GOAL OF THE EXERCISE: Put every line of the rows below into a JSON list of strings, one string per line, with blank lines skipped and the pictures left out.
** start of DATA FOR THIS EXERCISE **
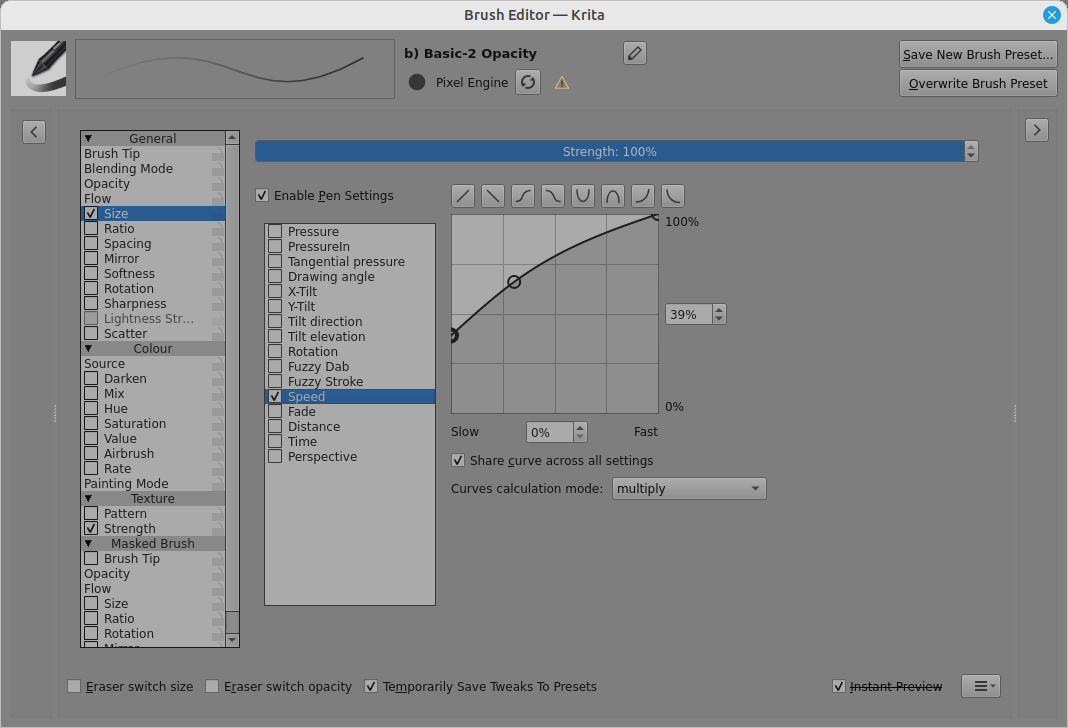
Task: Select Brush Tip in the General list
Action: [112, 154]
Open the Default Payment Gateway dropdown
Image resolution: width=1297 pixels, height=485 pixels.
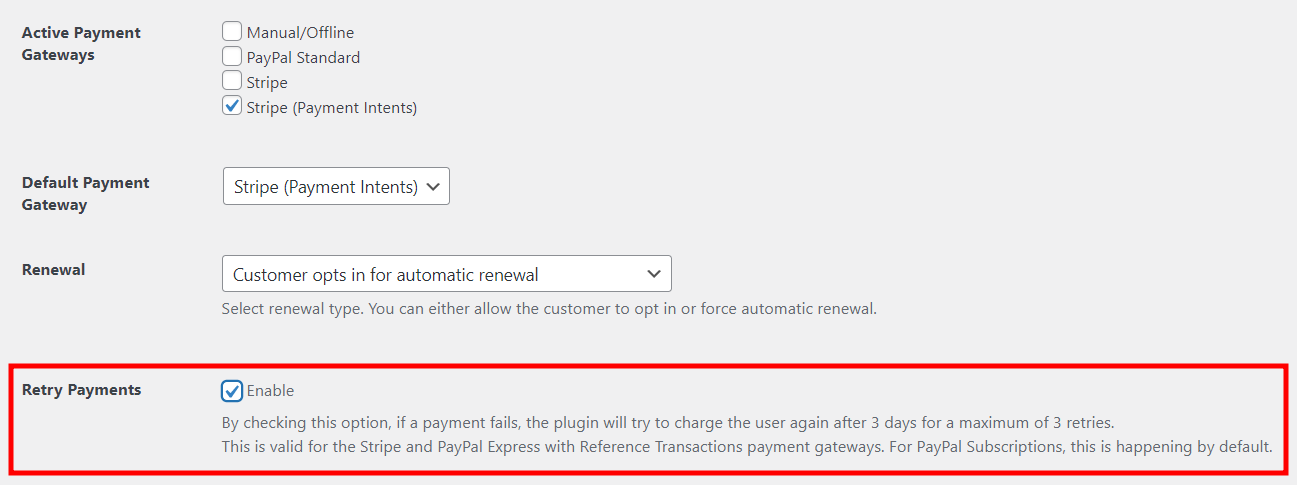[x=335, y=186]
** end of DATA FOR THIS EXERCISE **
RESULT:
[
  "Task: Select Brush Tip in the General list",
  "Action: [112, 154]",
  "Open the Default Payment Gateway dropdown",
  "Image resolution: width=1297 pixels, height=485 pixels.",
  "[x=335, y=186]"
]